Aug 8, 2014
The beginning of the new semester is quickly approaching while renovations on Old Main are wrapping up. If you stop by the new home of the Office of the President you will notice some Special Collections photographs of the early history of the UA along Old Main’s walls. Old Main, the oldest building on campus, is the symbol of the University. In 1885 Tucson was given $25,000 by the Arizona Legislative Assembly to build a university which was a disappointment to Tucson residents but after persuading land owners to donate 40 acres, construction began in 1887 and the first classes were held in 1891. Old Main housed everything from classrooms and administrative and faculty offices to sleeping rooms for students. When classes began the University did not officially have a library or librarian but that would soon change.
Who was UA’s first librarian? English professor Howard Judson Hall was one of the six original faculty members in 1891 when classes began. Professor Hall’s duties soon expanded from teaching English courses to include caring for the collection of books in the Dean of Agriculture Frank Gulley’s office.
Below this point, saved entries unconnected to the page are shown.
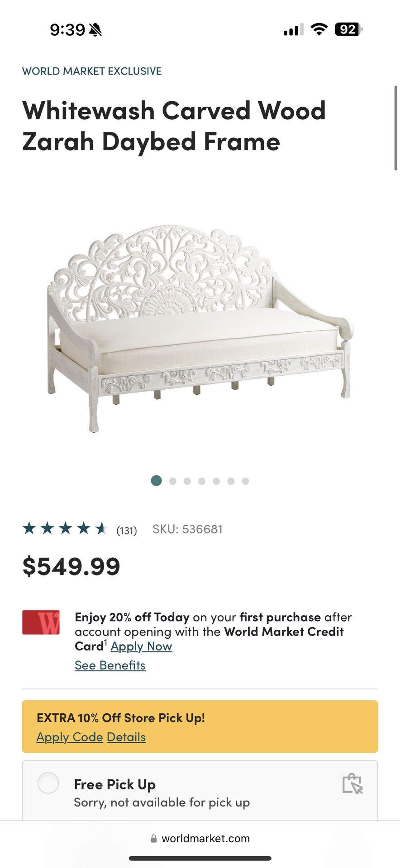400x868 pixels.
Task: Click the page scrollbar on the right edge
Action: click(396, 128)
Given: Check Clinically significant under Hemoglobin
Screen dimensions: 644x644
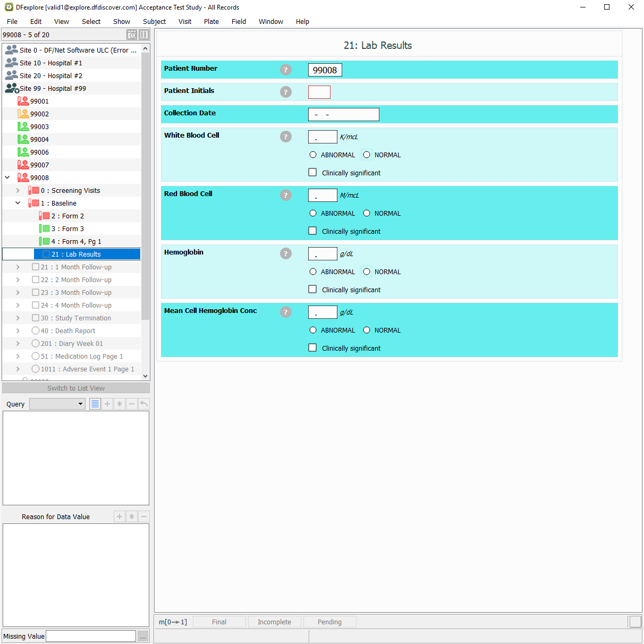Looking at the screenshot, I should point(313,290).
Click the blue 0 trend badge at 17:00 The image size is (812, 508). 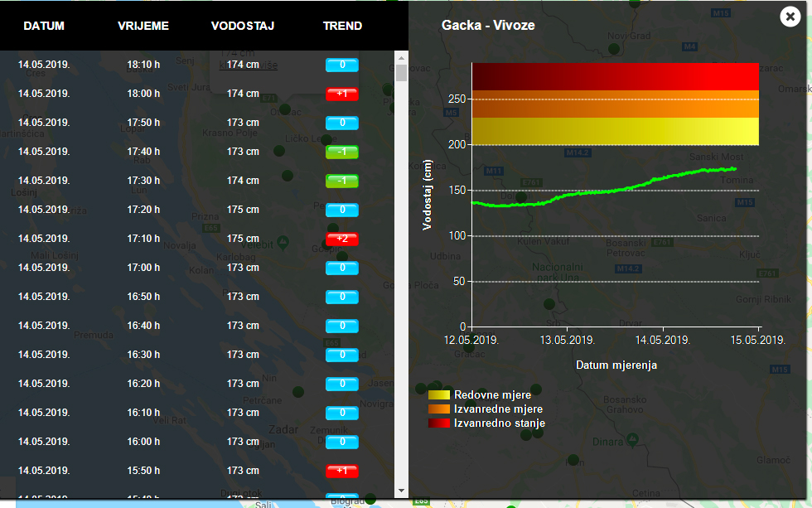coord(342,268)
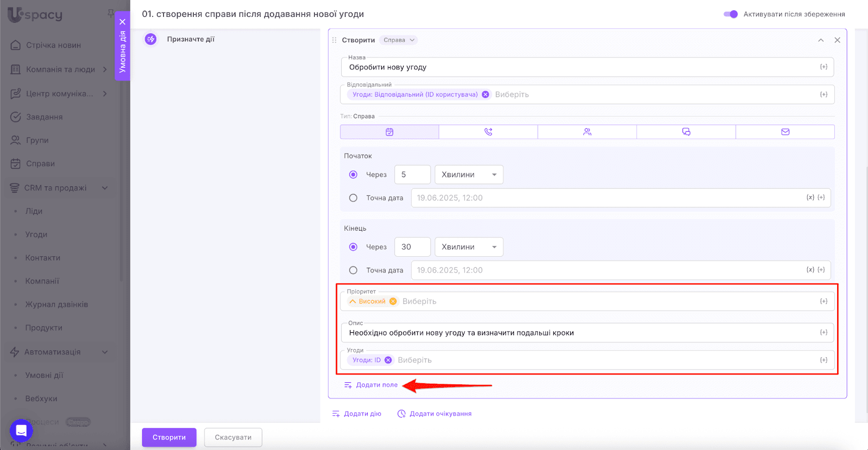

In 1896, due to the expansion of the library collection, it was moved to a separate room where Professor Hall was responsible of acquiring, cataloging and supervising use of the library books. By 1900 the library was crowded and Professor Hall advocated building a separate building for a library and museum which occurred in 1905. Howard Hall did not get to see the transfer of the library though, having taken a position as an English professor at Stanford University where he remained for the rest of his career. Professor Hall began a long line of librarians at the UA that spanned several library buildings across campus including Old Main, the Library and Museum building, the current Arizona State Museum and finally the four current campus library buildings. You can find a collection of Howard Judd Hall’s papers, AZ 034 along with other collections on the early history of the UA in Special Collections. Another helpful resource is A Photographic History of the University of Arizona, 1885-1985 by Phyllis Ball which relates a detailed account of the founding of the University and it growth and development through the 1980’s with most of the photos coming from Special Collections.